Getting the Most out of Lessons for Success
Getting the most out of your experience here at Lessons for Success is actually the topic I was asked to speak about. I suggest you plan to catch up on sleep later. You know you have to be down in the lobby at 7:30 and they are going to keep you busy all day. There will not be a 3-min break. Then you’re going to have dinner. You’re going to want to network and talk about all of these things with your peers and the amazing mentors who are here. In the back of your mind, you might be thinking about the grading you have to do, the 50 new emails in your inbox, the emergency that might be taking place in your lab – these are all reasons you’ll think you need to get back to your room. Just do that later tonight and don’t think about it. Don’t try to multitask, or you won’t get enough out of the experience. Don’t answer those e-mails, but go back to work on your aims more.
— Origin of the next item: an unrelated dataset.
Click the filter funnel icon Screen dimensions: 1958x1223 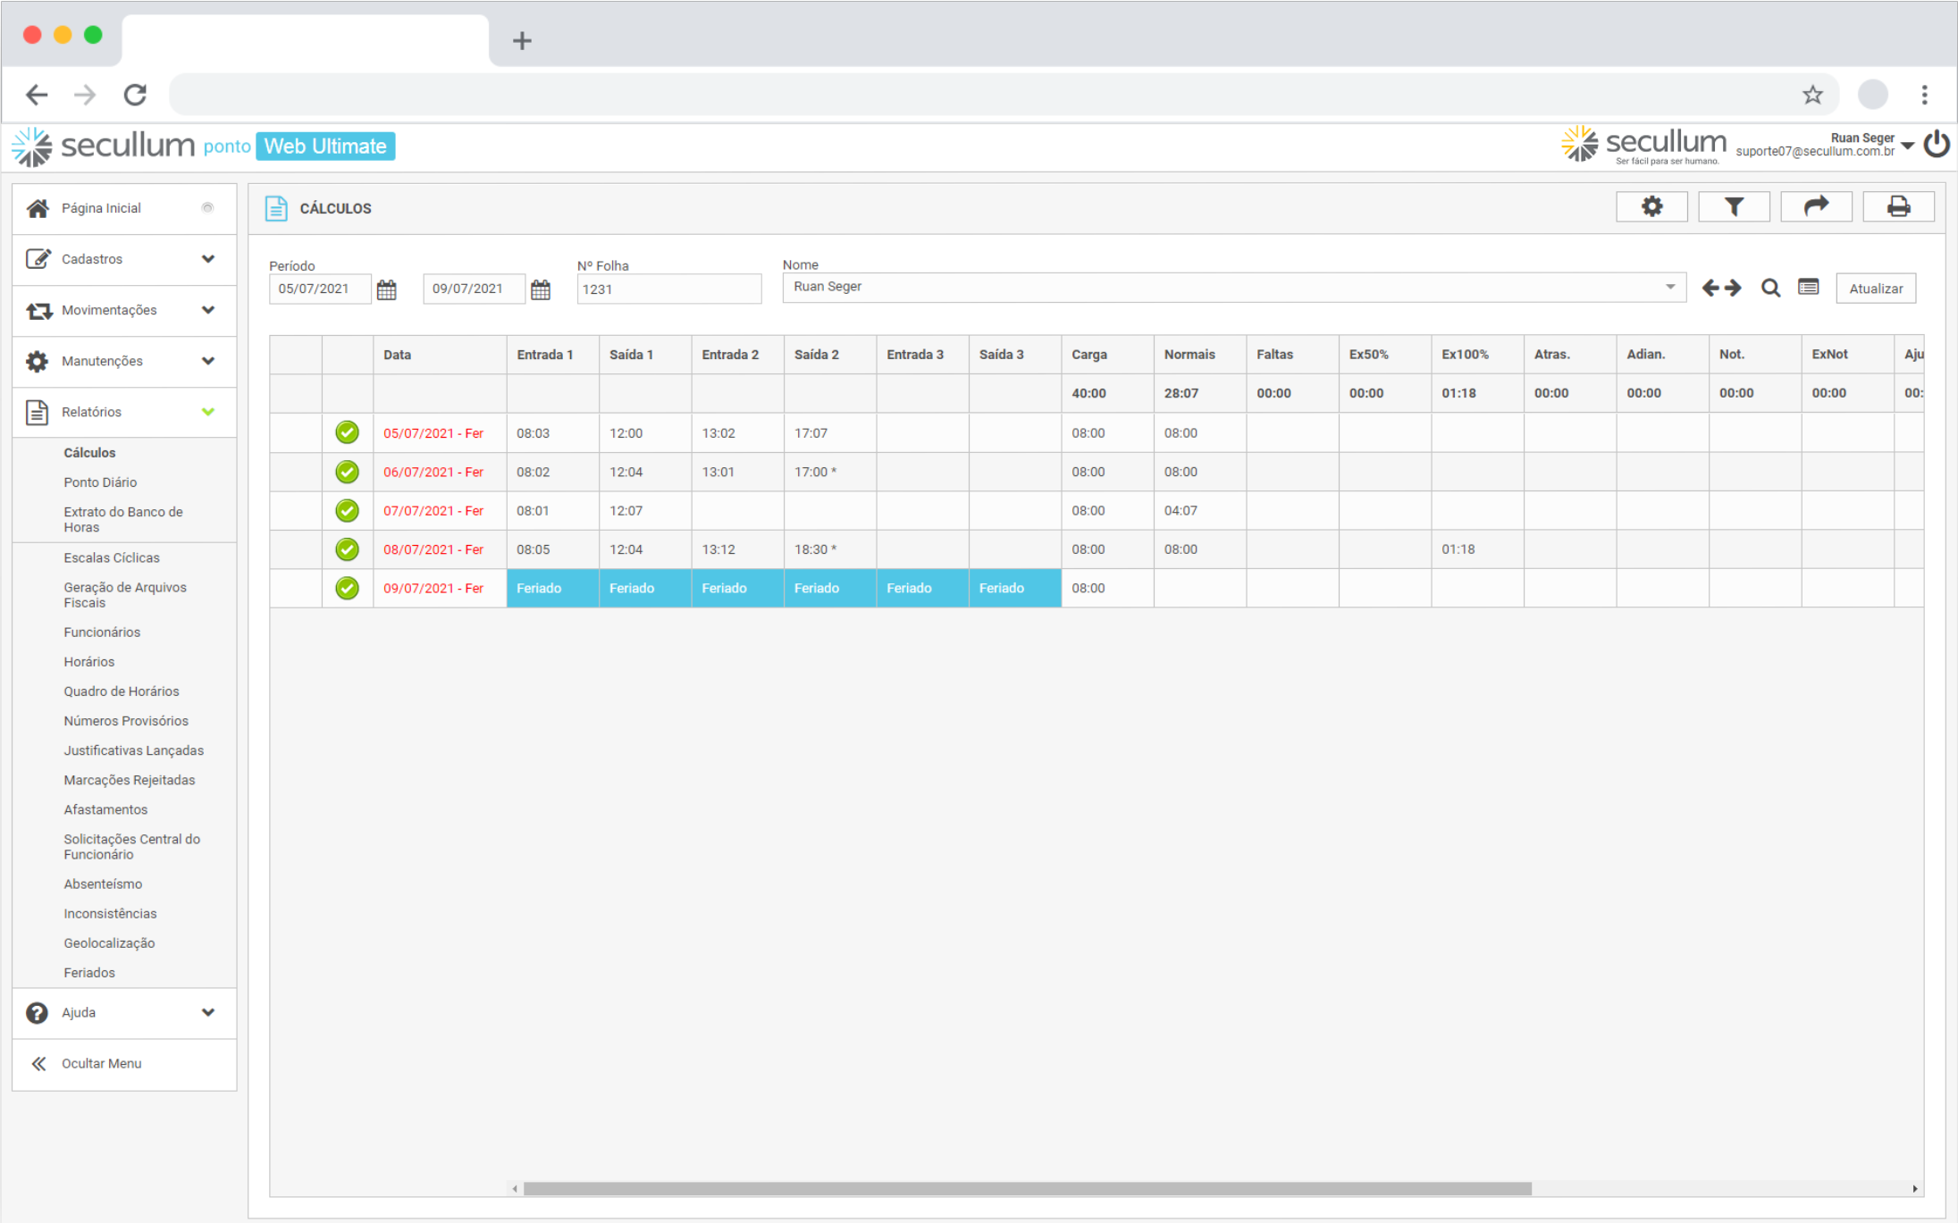pyautogui.click(x=1733, y=207)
Because after you talk to your mentor, you’re going to want to do as much as you can here with them.
For PhD Students
One last thing, which is inspired by a doctoral student at BU who asked me six months ago why he should have to do a postdoc: Here’s why I think you should do a postdoc.
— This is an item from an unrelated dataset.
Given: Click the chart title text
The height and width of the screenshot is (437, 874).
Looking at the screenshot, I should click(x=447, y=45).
- Because you get more mentors and more sponsors who you can send your aims to later, who might feel some reason to read them for you.
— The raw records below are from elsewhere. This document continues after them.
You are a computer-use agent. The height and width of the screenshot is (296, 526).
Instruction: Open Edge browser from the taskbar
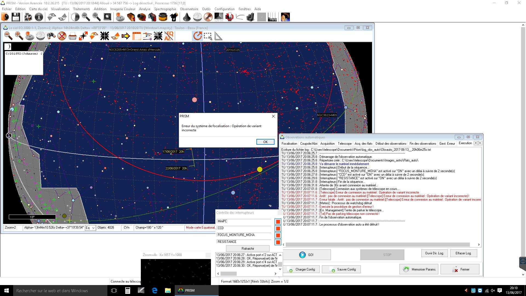(x=155, y=291)
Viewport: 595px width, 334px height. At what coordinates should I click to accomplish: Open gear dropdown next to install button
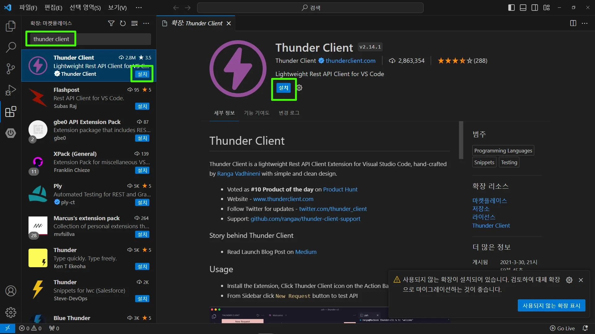pyautogui.click(x=299, y=88)
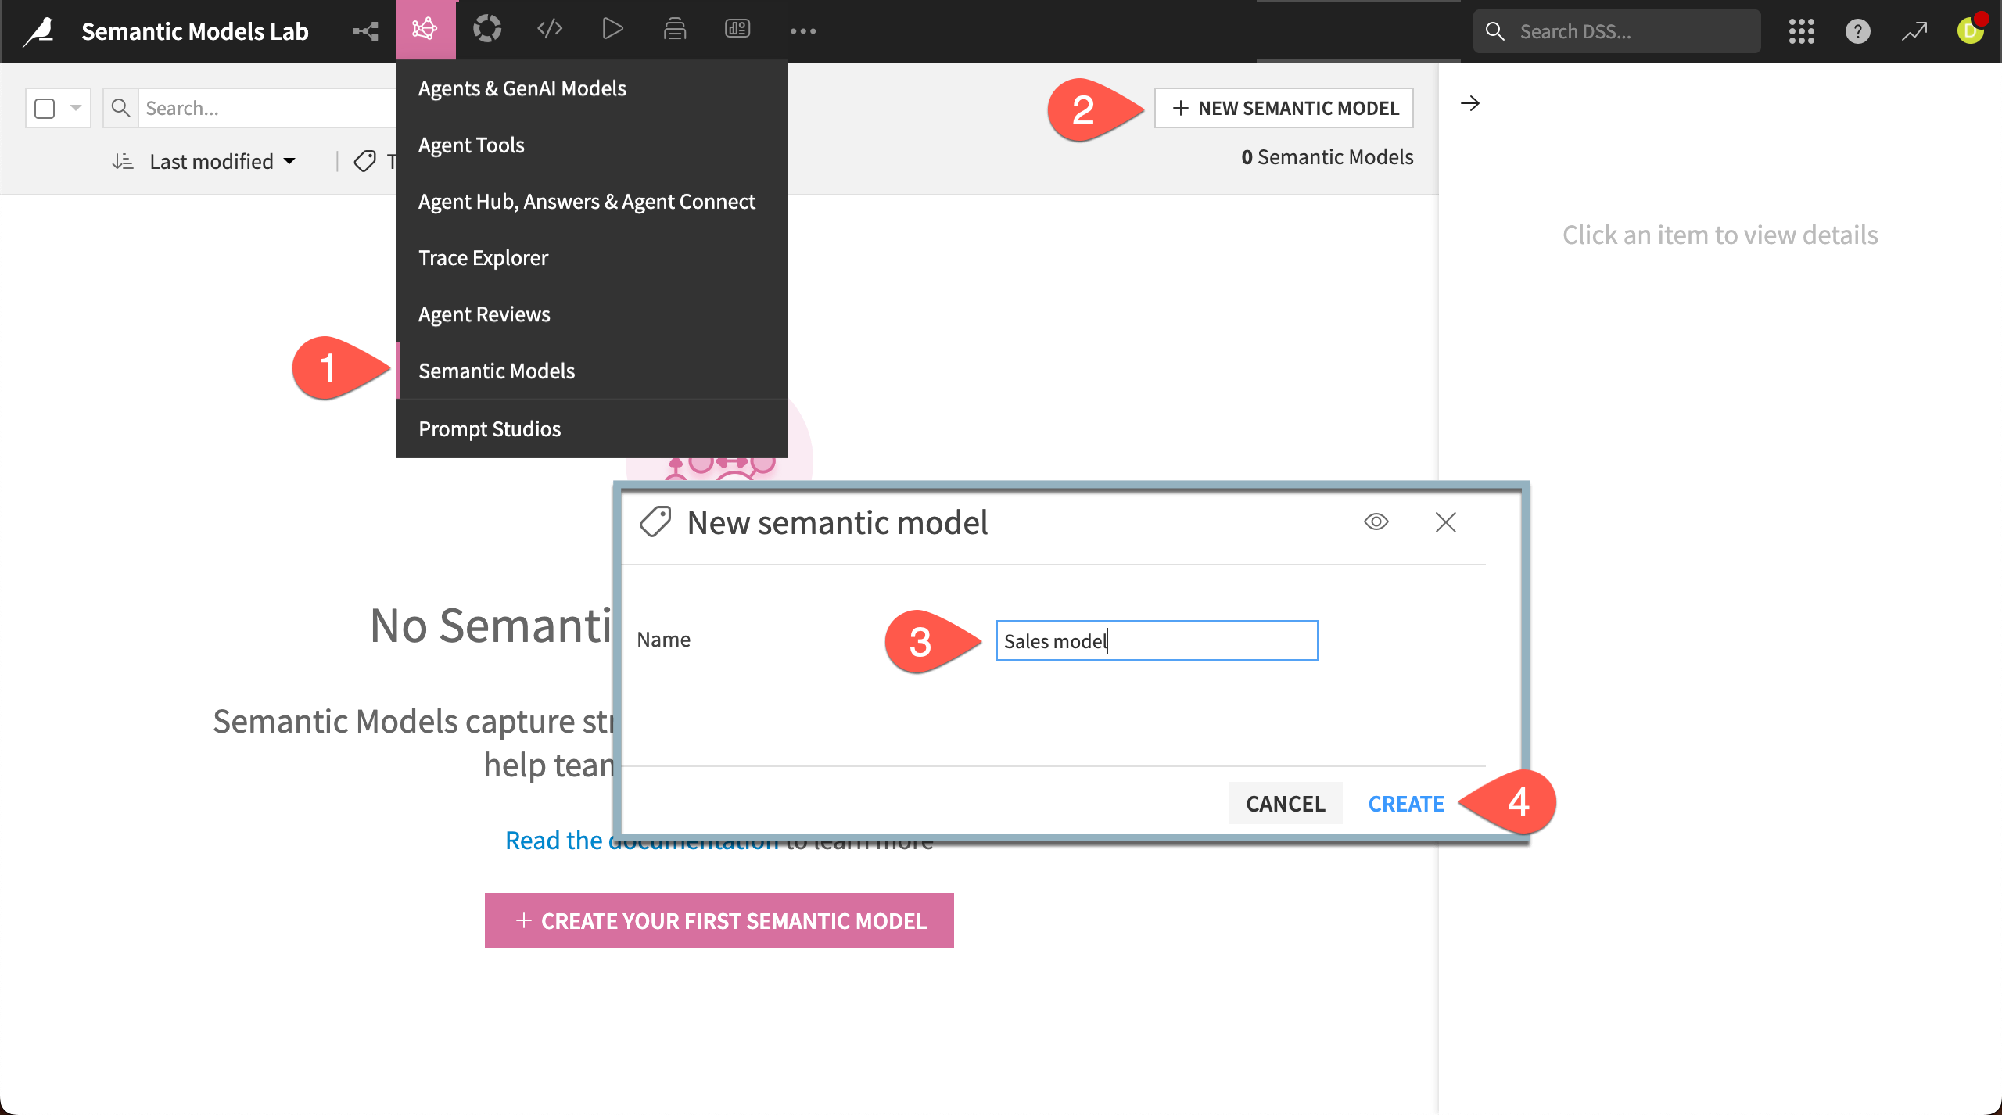Select Semantic Models from the menu
The width and height of the screenshot is (2002, 1115).
pyautogui.click(x=497, y=371)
- You can obtain a brand-new network, especially if you move out of the same institution or city.
- You get to practice starting from scratch, with a lot less pressure than a tenure-track job. When you start a new job, it’s not just starting that new job. It’s starting everything new about it. Where’s the copier? How do I do the most mundane things that were easy in my last job? Practicing that skill, of starting over, means you’ll be better at it when you start your tenure track job.
- You’ll get practice with research mentoring. In my case having all those undergrads to mentor as a postdoc was really helpful. Depending on the structure of your postdoctoral lab, you may also get experience mentoring doctoral students as well.
- Getting pilot data and grant writing experience are key benefits to having a postdoc. I sort of failed on that one, but you don’t have to.
- Building your CV so you can get a better tenure-track job is another great reason. The postdoc time will allow you to build your publication record and you’ll be stiff competition for people who didn’t do one.
- Finally, you can use this time to distinguish yourself from your PhD supervisor. I think that’s the big one. If you go right out with your PhD, in some ways, you’re just a more junior version of your PhD mentor. I know I didn’t want to be in direct competition with mine! Imagine writing grants on a very similar area that will get reviewed by the same panel as your mentor’s – which one seems more likely to get funded? I think of the postdoc as the way to get new skills, techniques, and collaborators to add to what you’ve gotten from your PhD mentor, which you can use to really distinguish yourself.